▸ ЗАДАНИЕ:
Воспроизведите все записи ниже дословно, ничего не меняя.

▸ Записи с целевыми позициями:

⟨

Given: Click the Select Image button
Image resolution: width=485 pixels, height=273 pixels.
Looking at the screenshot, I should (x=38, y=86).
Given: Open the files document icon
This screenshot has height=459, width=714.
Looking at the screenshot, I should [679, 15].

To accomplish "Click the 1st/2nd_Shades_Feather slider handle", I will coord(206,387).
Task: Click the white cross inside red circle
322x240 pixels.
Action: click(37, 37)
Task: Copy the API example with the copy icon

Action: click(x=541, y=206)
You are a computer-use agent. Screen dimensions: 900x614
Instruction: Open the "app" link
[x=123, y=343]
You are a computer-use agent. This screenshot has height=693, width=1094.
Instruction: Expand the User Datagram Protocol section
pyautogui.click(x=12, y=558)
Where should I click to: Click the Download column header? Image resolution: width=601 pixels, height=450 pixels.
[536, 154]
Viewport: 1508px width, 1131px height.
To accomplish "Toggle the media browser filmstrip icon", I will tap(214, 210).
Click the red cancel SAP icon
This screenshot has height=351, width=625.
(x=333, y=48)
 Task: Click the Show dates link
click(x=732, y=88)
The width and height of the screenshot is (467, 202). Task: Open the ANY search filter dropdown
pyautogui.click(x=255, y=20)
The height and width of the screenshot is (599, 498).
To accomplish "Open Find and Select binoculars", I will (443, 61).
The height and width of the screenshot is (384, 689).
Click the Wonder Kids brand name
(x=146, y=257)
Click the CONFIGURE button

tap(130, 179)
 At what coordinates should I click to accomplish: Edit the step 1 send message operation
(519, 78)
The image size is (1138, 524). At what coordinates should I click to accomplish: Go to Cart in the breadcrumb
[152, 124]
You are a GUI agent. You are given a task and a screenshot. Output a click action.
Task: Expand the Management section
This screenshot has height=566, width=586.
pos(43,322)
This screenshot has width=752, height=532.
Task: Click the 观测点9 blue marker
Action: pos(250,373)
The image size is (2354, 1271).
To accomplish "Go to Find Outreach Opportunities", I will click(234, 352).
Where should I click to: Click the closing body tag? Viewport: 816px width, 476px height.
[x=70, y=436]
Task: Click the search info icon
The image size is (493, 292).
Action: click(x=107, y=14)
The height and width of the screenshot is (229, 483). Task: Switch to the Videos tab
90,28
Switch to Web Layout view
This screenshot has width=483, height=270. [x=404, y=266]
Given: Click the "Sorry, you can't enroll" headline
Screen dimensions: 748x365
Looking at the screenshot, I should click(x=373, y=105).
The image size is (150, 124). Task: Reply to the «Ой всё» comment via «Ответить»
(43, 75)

⟩

▸ ОТВЕТ:
Given: Click the Select Image button
Image resolution: width=485 pixels, height=273 pixels.
Looking at the screenshot, I should (x=38, y=86).
Given: Open the files document icon
This screenshot has height=459, width=714.
Looking at the screenshot, I should [679, 15].

To accomplish "Click the 1st/2nd_Shades_Feather slider handle", I will coord(206,387).
Task: Click the white cross inside red circle
322x240 pixels.
Action: click(37, 37)
Task: Copy the API example with the copy icon

Action: click(x=541, y=206)
You are a computer-use agent. Screen dimensions: 900x614
Instruction: Open the "app" link
[x=123, y=343]
You are a computer-use agent. This screenshot has height=693, width=1094.
Instruction: Expand the User Datagram Protocol section
pyautogui.click(x=12, y=558)
Where should I click to: Click the Download column header? Image resolution: width=601 pixels, height=450 pixels.
[536, 154]
Viewport: 1508px width, 1131px height.
To accomplish "Toggle the media browser filmstrip icon", I will tap(214, 210).
Click the red cancel SAP icon
This screenshot has height=351, width=625.
(x=333, y=48)
 Task: Click the Show dates link
click(x=732, y=88)
The width and height of the screenshot is (467, 202). Task: Open the ANY search filter dropdown
pyautogui.click(x=255, y=20)
The height and width of the screenshot is (599, 498).
To accomplish "Open Find and Select binoculars", I will (443, 61).
The height and width of the screenshot is (384, 689).
Click the Wonder Kids brand name
(x=146, y=257)
Click the CONFIGURE button

tap(130, 179)
 At what coordinates should I click to accomplish: Edit the step 1 send message operation
(519, 78)
The image size is (1138, 524). At what coordinates should I click to accomplish: Go to Cart in the breadcrumb
[152, 124]
You are a GUI agent. You are given a task and a screenshot. Output a click action.
Task: Expand the Management section
This screenshot has height=566, width=586.
pos(43,322)
This screenshot has width=752, height=532.
Task: Click the 观测点9 blue marker
Action: pos(250,373)
The image size is (2354, 1271).
To accomplish "Go to Find Outreach Opportunities", I will click(234, 352).
Where should I click to: Click the closing body tag? Viewport: 816px width, 476px height.
[x=70, y=436]
Task: Click the search info icon
The image size is (493, 292).
Action: click(x=107, y=14)
The height and width of the screenshot is (229, 483). Task: Switch to the Videos tab
90,28
Switch to Web Layout view
This screenshot has width=483, height=270. [x=404, y=266]
Given: Click the "Sorry, you can't enroll" headline
Screen dimensions: 748x365
Looking at the screenshot, I should click(x=373, y=105).
The image size is (150, 124). Task: Reply to the «Ой всё» comment via «Ответить»
(43, 75)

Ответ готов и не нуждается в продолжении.